Problem description>
A line below contains "Task: Collapse the Total column header", and a later one contains "Tick the checkbox". Repeat both, with every line between them, exactly.

Dataset records>
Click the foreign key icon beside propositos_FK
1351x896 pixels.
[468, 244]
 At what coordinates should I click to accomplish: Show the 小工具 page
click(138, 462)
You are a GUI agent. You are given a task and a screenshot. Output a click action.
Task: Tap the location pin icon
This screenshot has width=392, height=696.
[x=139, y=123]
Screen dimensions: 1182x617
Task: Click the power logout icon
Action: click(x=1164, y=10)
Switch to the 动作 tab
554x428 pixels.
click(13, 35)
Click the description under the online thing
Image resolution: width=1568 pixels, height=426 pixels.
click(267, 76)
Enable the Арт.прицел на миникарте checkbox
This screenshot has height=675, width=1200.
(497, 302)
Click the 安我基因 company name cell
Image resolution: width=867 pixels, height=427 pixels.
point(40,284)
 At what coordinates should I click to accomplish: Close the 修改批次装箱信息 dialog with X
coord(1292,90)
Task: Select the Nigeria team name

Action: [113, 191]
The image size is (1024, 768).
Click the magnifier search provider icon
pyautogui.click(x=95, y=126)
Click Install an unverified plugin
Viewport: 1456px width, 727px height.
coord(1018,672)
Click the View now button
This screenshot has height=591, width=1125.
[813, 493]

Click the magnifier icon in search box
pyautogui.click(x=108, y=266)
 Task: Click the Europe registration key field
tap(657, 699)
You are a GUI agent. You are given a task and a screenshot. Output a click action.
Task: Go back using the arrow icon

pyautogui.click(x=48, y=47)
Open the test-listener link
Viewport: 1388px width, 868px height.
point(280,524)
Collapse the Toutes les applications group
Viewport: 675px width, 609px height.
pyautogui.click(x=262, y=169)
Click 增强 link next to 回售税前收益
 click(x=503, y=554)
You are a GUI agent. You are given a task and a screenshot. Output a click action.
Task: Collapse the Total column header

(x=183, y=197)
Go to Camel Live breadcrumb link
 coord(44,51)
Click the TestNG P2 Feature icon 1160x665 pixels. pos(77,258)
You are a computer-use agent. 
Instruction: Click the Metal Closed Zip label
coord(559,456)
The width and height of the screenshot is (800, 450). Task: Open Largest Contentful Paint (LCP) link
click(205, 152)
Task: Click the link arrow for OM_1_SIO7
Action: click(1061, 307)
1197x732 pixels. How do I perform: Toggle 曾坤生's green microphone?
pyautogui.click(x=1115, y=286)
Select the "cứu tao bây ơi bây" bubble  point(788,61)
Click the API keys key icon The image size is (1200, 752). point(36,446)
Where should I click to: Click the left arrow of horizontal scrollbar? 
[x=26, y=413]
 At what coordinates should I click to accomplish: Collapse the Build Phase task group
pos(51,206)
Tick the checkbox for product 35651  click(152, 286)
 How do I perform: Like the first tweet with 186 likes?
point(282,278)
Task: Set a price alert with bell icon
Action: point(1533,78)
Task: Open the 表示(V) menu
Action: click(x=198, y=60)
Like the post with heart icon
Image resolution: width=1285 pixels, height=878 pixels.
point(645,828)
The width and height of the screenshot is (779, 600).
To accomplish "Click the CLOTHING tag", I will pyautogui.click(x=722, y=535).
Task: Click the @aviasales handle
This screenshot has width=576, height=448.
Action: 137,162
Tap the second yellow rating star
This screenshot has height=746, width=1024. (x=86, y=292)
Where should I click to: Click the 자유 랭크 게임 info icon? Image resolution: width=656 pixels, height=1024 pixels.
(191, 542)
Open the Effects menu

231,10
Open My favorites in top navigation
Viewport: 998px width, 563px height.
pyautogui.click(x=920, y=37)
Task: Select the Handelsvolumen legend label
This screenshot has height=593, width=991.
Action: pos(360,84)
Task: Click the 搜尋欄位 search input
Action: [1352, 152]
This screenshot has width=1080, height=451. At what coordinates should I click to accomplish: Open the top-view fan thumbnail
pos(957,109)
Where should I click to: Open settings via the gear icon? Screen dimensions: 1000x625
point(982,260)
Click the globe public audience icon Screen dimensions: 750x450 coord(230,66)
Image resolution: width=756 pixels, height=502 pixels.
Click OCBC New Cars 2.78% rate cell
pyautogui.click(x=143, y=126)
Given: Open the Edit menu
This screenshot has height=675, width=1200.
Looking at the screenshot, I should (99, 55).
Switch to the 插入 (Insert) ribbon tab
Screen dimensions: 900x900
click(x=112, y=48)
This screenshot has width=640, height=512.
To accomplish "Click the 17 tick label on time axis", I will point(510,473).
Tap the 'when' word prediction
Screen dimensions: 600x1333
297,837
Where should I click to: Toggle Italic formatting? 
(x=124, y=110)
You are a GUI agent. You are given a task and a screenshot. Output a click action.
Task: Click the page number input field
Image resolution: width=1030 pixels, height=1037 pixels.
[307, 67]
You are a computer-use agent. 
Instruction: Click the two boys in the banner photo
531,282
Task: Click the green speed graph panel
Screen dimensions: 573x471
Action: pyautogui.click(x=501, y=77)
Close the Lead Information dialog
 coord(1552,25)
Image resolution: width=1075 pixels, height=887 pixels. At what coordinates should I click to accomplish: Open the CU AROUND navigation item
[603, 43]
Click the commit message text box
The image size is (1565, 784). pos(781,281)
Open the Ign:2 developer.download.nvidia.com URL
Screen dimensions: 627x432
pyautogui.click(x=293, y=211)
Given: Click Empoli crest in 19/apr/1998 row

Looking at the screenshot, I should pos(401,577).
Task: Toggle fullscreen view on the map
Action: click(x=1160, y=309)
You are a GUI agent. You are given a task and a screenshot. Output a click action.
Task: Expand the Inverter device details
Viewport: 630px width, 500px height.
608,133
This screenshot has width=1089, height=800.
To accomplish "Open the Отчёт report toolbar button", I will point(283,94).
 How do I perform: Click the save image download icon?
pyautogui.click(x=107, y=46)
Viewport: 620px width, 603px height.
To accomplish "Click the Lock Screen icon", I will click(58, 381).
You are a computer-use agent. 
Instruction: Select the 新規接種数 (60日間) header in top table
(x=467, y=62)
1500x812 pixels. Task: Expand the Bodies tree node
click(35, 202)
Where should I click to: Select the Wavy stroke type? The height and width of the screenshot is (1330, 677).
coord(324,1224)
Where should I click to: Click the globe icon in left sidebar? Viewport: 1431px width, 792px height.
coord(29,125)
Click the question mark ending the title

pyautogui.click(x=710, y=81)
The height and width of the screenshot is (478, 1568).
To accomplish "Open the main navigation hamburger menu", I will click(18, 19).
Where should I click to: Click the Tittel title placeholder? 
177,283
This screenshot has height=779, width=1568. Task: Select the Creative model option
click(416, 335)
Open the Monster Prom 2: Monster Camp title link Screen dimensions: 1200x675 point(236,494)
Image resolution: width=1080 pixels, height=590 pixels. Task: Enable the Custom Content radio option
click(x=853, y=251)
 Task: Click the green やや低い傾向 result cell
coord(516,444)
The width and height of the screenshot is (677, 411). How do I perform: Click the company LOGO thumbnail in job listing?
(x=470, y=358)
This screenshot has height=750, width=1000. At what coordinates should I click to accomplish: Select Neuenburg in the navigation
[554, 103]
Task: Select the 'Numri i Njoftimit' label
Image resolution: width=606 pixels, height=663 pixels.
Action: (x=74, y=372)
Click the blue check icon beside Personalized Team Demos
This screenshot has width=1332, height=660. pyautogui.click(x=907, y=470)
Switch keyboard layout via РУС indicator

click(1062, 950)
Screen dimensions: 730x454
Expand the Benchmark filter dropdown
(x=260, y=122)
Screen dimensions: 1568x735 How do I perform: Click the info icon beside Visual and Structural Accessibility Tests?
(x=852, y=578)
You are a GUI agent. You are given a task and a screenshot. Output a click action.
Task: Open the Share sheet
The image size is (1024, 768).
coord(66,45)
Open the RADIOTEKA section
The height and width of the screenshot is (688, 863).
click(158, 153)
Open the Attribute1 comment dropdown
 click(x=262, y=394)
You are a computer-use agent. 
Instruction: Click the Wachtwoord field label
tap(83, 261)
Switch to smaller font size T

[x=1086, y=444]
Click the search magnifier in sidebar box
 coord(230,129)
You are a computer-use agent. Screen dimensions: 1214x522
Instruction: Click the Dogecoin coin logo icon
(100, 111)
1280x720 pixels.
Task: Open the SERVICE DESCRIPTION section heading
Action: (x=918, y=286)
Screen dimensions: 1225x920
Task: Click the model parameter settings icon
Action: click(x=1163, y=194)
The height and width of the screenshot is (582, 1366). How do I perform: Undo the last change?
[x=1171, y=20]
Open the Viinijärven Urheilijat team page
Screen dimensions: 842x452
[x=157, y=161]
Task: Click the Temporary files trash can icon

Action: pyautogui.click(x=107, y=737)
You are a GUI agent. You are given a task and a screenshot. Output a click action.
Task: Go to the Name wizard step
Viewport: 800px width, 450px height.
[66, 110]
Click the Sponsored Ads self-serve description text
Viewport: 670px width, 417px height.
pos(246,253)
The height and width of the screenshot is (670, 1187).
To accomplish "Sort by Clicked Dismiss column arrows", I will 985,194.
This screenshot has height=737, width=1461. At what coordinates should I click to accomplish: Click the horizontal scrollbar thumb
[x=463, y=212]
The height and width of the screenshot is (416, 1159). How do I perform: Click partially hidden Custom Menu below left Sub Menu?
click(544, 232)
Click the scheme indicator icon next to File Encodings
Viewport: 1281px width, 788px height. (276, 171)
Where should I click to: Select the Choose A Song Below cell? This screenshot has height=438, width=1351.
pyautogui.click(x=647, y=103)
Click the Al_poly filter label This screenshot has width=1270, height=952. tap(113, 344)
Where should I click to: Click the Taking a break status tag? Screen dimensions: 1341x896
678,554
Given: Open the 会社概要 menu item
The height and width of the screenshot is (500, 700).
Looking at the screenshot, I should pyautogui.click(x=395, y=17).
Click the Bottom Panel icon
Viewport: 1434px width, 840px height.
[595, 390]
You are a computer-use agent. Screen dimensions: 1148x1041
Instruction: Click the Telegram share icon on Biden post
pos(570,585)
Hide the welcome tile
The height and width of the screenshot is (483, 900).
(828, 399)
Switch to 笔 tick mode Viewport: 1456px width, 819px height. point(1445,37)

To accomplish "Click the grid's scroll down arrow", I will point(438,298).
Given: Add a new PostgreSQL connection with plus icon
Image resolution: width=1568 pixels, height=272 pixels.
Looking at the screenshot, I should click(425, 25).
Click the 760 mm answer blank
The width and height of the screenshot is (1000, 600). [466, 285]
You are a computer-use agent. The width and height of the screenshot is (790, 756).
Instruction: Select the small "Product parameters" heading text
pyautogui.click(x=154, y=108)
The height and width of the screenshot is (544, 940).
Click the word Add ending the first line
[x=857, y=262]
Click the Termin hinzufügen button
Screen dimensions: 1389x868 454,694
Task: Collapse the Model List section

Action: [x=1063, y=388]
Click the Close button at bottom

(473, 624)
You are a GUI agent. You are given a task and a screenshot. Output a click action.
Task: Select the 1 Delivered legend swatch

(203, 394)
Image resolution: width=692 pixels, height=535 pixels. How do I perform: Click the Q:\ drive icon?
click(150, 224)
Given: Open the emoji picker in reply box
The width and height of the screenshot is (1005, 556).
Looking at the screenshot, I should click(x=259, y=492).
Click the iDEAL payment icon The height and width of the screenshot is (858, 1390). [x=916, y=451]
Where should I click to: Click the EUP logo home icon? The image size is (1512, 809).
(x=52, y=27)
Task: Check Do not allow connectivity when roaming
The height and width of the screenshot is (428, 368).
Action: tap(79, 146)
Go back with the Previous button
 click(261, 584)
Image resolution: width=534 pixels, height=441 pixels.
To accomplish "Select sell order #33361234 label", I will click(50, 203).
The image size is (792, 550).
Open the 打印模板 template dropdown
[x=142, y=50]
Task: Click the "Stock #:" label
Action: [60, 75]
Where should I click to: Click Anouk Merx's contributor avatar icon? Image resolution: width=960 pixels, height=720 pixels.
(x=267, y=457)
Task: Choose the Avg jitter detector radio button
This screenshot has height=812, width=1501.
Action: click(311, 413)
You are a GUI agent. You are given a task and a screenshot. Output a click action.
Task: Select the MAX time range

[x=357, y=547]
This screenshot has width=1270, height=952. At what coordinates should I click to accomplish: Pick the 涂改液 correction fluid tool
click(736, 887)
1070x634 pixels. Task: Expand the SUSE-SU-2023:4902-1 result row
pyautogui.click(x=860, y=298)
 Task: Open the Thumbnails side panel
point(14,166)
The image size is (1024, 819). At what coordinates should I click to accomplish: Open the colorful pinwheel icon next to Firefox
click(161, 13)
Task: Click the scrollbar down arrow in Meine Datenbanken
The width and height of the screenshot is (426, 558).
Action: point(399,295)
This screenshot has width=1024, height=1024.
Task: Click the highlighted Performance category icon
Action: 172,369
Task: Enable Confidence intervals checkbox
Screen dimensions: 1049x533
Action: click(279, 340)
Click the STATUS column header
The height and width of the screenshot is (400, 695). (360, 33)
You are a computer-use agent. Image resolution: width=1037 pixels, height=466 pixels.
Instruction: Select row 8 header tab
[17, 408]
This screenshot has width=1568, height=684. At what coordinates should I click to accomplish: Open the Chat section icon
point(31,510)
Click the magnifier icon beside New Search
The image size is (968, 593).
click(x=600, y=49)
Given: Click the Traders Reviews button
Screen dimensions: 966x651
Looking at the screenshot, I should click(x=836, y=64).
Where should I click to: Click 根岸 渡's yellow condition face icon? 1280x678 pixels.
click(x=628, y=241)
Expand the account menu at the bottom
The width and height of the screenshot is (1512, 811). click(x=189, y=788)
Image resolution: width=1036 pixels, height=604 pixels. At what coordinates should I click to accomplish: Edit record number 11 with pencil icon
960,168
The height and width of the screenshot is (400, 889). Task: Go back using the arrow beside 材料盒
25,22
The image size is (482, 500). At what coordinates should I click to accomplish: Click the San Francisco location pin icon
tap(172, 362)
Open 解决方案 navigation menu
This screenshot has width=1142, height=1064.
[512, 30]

Expected output>
Task: Collapse the Total column header

(x=183, y=197)
Go to Camel Live breadcrumb link
 coord(44,51)
Click the TestNG P2 Feature icon 1160x665 pixels. pos(77,258)
You are a computer-use agent. 
Instruction: Click the Metal Closed Zip label
coord(559,456)
The width and height of the screenshot is (800, 450). Task: Open Largest Contentful Paint (LCP) link
click(205, 152)
Task: Click the link arrow for OM_1_SIO7
Action: click(1061, 307)
1197x732 pixels. How do I perform: Toggle 曾坤生's green microphone?
pyautogui.click(x=1115, y=286)
Select the "cứu tao bây ơi bây" bubble  point(788,61)
Click the API keys key icon The image size is (1200, 752). point(36,446)
Where should I click to: Click the left arrow of horizontal scrollbar? 
[x=26, y=413]
 At what coordinates should I click to accomplish: Collapse the Build Phase task group
pos(51,206)
Tick the checkbox for product 35651  click(152, 286)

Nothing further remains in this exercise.